這個經驗教了我寶貴的一課:我當然知道這些都是個人行為,並不會因此仇視特定國家的人,但是再也沒有基於「同文同種」而放下基本戒心與理性判斷。這個世界上不只有好人和壞人,還有好人和壞人中間,各式各樣的平凡人。沒有哪國的人一定好,也不是哪國的人都壞。我遇到的這幾個人並不代表一個國家全部的人,只代表了他們來自必須人前偽裝、人後插刀、事事造假,才能穩固自己生存利益的環境。類似的劇情在海外華人圈經常上演,角色和細節或有不同,但自私的本質卻都一樣。
勇於跨出舒適圈,同時學會自保
很多人移居異國,自認英(外)文不夠好,不敢信任外國人,租屋求職都在華人或台灣人社團裡找。在我看來,這樣做沒有什麼不好,但還是建議把中文社群的資訊當成其中一個管道,而不是唯一管道。因為,當你無法或無膽跨出去,只能或者只想在特定的圈子裡滿足所需時,同樣的也有深知這個弱點、專門在這樣的圈子裡找目標的少數人,正等著下一個容易被欺騙/利用/操控/欺壓的人選出現。

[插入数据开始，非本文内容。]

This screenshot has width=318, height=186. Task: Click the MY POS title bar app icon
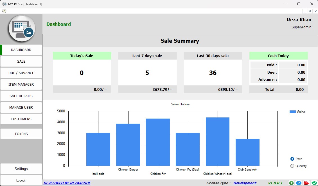click(4, 4)
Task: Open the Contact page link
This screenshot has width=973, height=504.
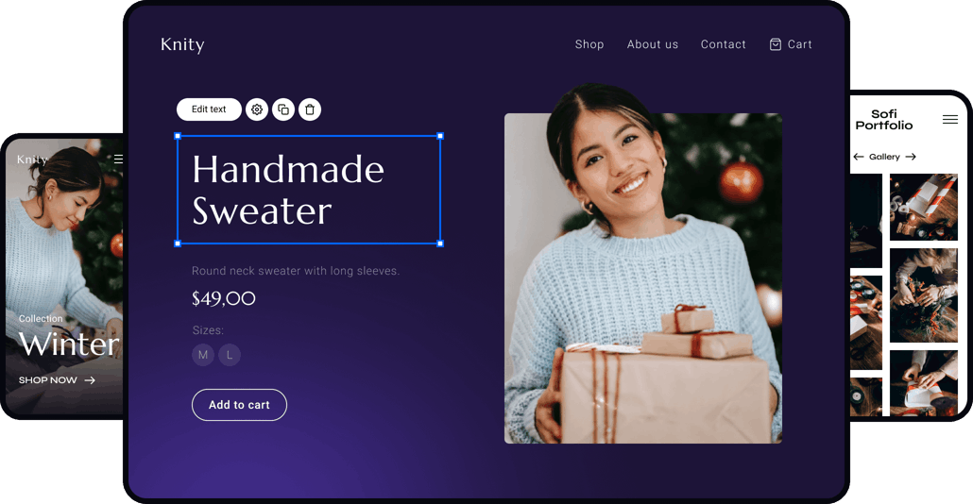Action: (724, 44)
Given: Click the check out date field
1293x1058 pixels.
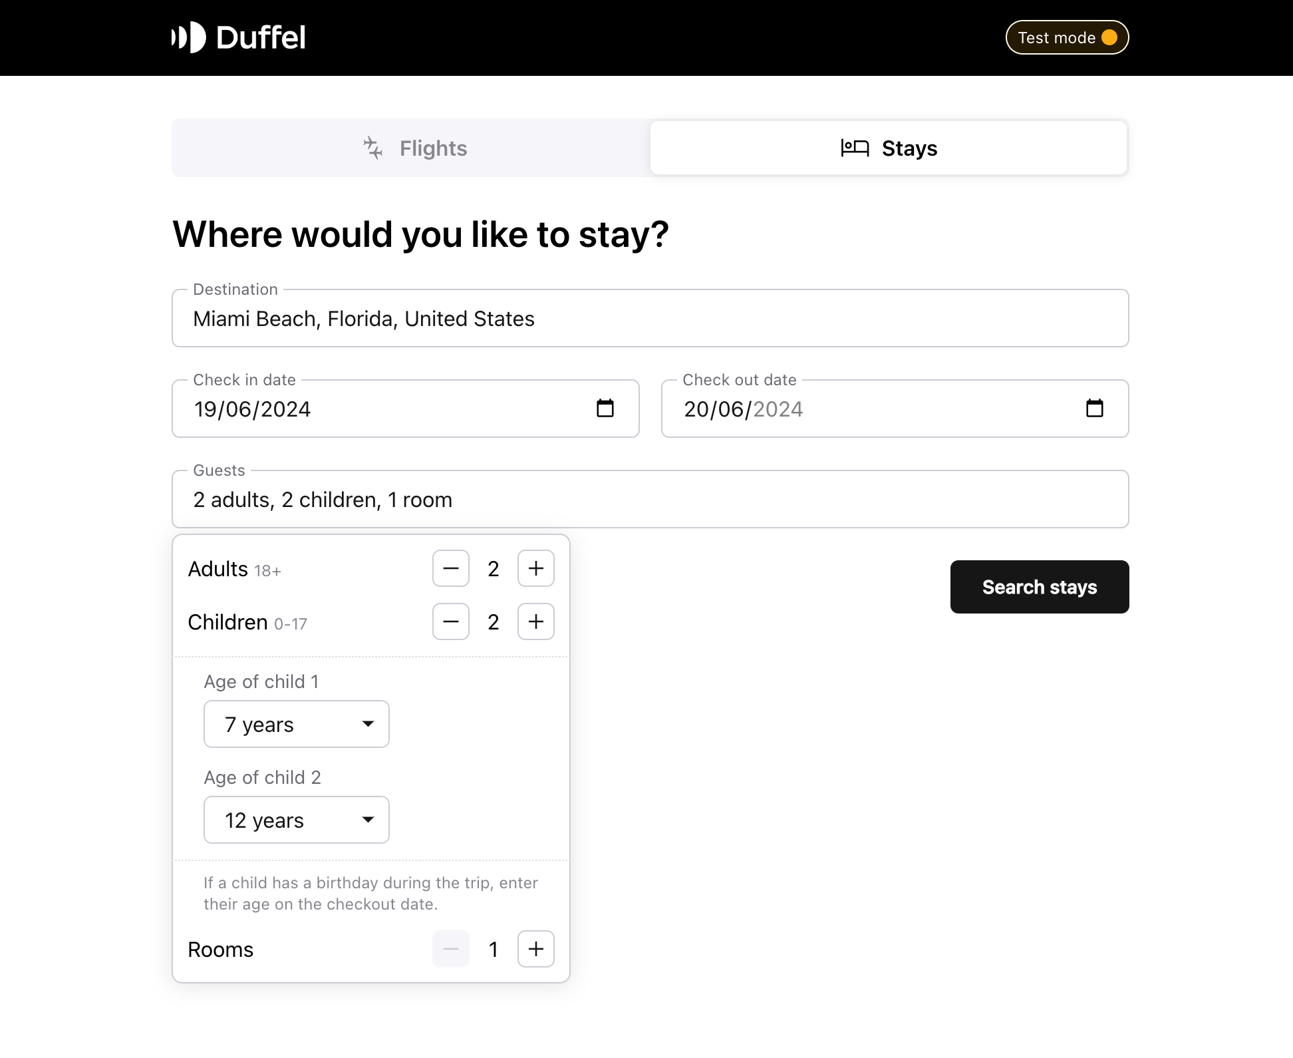Looking at the screenshot, I should [x=895, y=409].

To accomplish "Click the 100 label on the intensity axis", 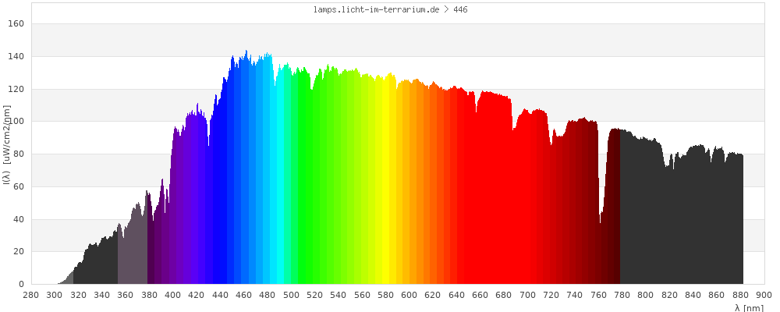I will [x=16, y=122].
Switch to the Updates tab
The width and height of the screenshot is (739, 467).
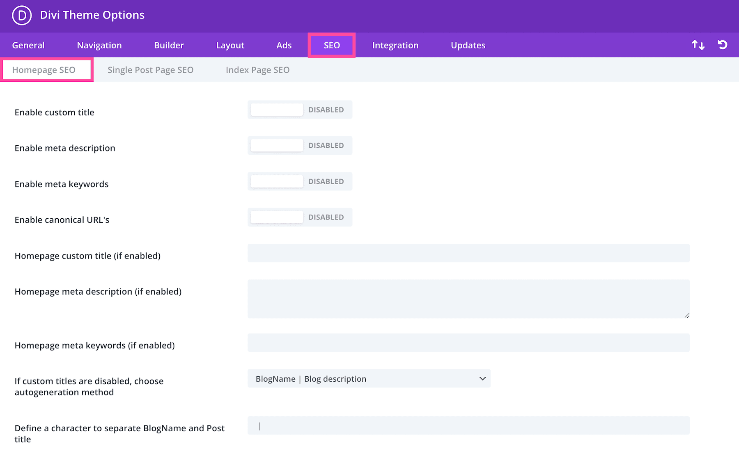tap(468, 45)
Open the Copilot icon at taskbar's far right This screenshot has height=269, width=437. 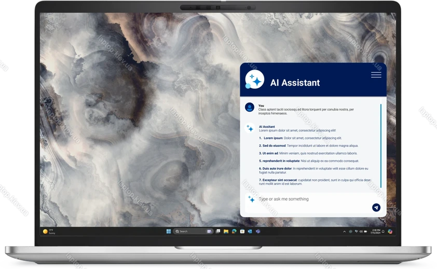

其他的狀況先不提,光是求職一事來說,如果非以中文能力為先決條件的工作,或是無法短期培訓,需要自備台灣經驗的職位,那麼長期在華人/台灣人圈子裡找這樣的員工,其實就說明雇主可能具備的心態──可能本身語言能力不足,無法管理外語員工,只好專找「講中文嘛也通」的;可能覺得來自特定國家的人較為溫順服從,容易予取予求或從工時和工資中「揩油」;也可能萬一有勞資糾紛,對方既非本地人又不諳外文,不敢鬧大也無法舉證,不管發生什麼都容易脫身。我就曾經面試過一個廣告上寫明要會說中文,但是面對顧客根本用不上的工作,事後才知道老闆認為華人比較「聽話」,不吵加薪也配合工時,所以徵人時永遠加註「需有母語程度的中文」,讓目標候選人自動上門。
當然不是所有透過這樣管道徵人的都是壞老闆,這當中很可能也有主動扶持同鄉的好老闆,我無意一竿子打翻一船人,只想提醒剛出社會,或是初來乍到的年輕人,不要自我設限在特定的圈子裡──不管是涵蓋各國華人的中文圈還是台灣幫,沒有哪一個能讓你待在防護罩裡永保安康。很多時候,一個圈子裡的關係,有些是友誼,有些是利益,有些是兩者交纏的情境,身在其中很難分得清。既然來到更寬闊的天空下,面對更多元的文化裡,不妨出去好好闖一闖。

除了勇敢跨出去,還要小心謹慎按章行事──求職時多觀察未來雇主的言行態度,多了解工作內容與對方期望,在面試過程中聆聽自己的直覺,不要為了急著找到工作而忽略面試過程中的警訊。無論什麼工作、無論雇主國籍、無論自身處境,對方提出的不合理要求(如不簽約、扣護照、薪水現金支付、工時長假期少等等)都不能因此合理化。如果到職前覺得對工作有疑慮,可以找藉口婉拒,不用怕對方不高興而勉強自己。若是到職後才發覺不對勁,記得暗中蒐集雇主不合法理的證據,紀錄相關事件與雙方對話以防萬一;同時照合約上的通知期以書面(email)正式告知雇主,走正常的離職程序而非不告而別,才不會背上違約罪名。當然有立即的人身危險時,以上皆可拋,趕快拔腿就跑,最好還要報警備案以求自保。
在我的故事裡,國籍只是其中的一部分,我從來不想以「某國人不意外」這樣簡化的成見蓋棺論定。在這段經歷中,我學會看清他人虛情假意的可笑和張牙舞爪的可憐,看見自己受到考驗的良知和轉身離開的勇氣。我帶走的,是那些人試圖從我身上剝奪的自尊與自信;我得到的,是他們一路推擠踩踏遍尋不著的富足與安定。那份工作儘管不堪回首,卻讓後來的每一份工作相對好得多。我再也沒有回去看過那間破敗的「學院」,我既不好奇也不曾懷念,只是偶然想起還會深吸一口氣,慶幸它已經離我好遠好遠。